_BRANO DI TESTO_:

***

CATANZARO – Un’altra aggressione ai danni di un medico, questa volta il primario del pronto soccorso di Lamezia Terme, aggredito con un manganello.
Primario aggredito, cosa è successo
Non fa più notizia la violenza nei confronti del personale sanitario. Ieri è capitato al primario del Pronto soccorso del Presidio Ospedaliero “Giovanni Paolo II” Rosarino Procopio, aggredito perché ritenuto colpevole, dai parenti di una paziente, di averla dimessa troppo presto. Lunedì sera il medico aveva finito di spiegare ai parenti il motivo del termine del periodo di degenza della loro familiare quando è stato colpito alla schiena da uno di loro con un manganello. L’arma era nascosta sotto un giubbotto, capace di nasconderla agli uomini della sicurezza del presidio ospedaliero, poi intervenuti tempestivamente sul posto insieme ad agenti di polizia e del commissariato. L’azienda sanitaria provinciale e stamattina il presidente della regione Calabria Roberto Occhiuto condannano in coro l’avvenimento: “Un atto criminale e indegno di un paese civile”, a cui fa eco l’Ordine medici, che non chiede solidarietà ma il divieto di accedere con le armi.
Un fenomeno dilagante
Non sorprende che in ospedale pazienti e parenti si scontrino con i medici: proprio il pronto soccorso ha il primato come luogo in cui avvengono più casi di violenza. Un fenomeno che negli ultimi cinque anni è aumentato del 38% in Italia. Il decreto legge a tutela del personale sanitario è entrato in vigore il 2 Ottobre, ma da allora le aggressioni non sono finite. Carenza di personale, disorganizzazione e lunghi tempi d’attesa tra le principali cause, con il 42% dei medici italiani che dichiara di essere stato vittima di almeno un’aggressione. Tante le possibili motivazioni che hanno trasformato i professionisti sanitari in vittime, considerati dai parenti gli unici responsabili dei disagi degli ospedali: una visione difficile da correggere.

***

_DATI FORNITI_:
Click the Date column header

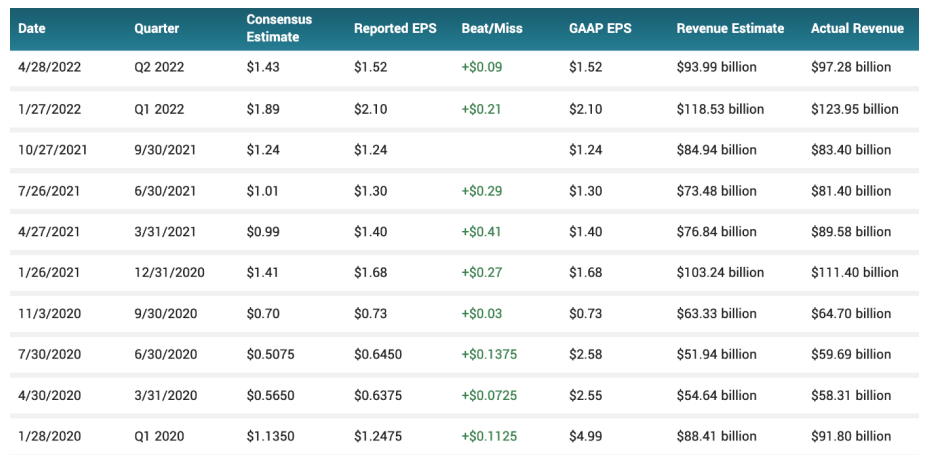point(32,28)
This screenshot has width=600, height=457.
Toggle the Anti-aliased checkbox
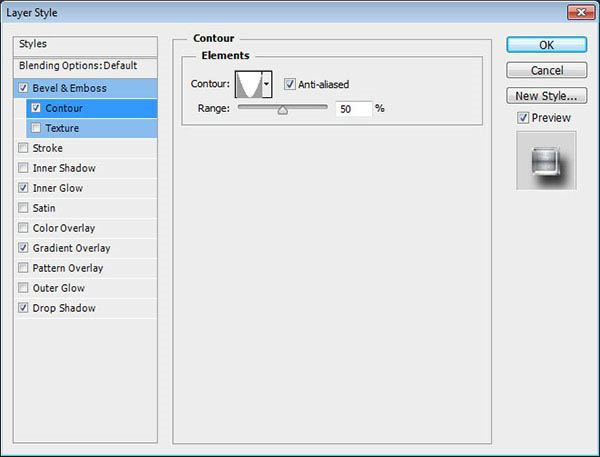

***

_ISTRUZIONI DI LAVORO_:
[A] Perché i parenti della paziente hanno aggredito il primario del pronto soccorso di Lamezia Terme, secondo l'articolo? Rispondi in una o due frasi.
[B] Secondo l'articolo sull'aggressione al primario, quale percentuale dei medici italiani dichiara di essere stata vittima di almeno un'aggressione?

_RISPOSTE IN ORDINE_:
[A] I parenti lo ritenevano colpevole di aver dimesso troppo presto la loro familiare. Uno di loro lo ha colpito alla schiena con un manganello subito dopo che il medico aveva spiegato perché la degenza era terminata.

[B] Il 42%.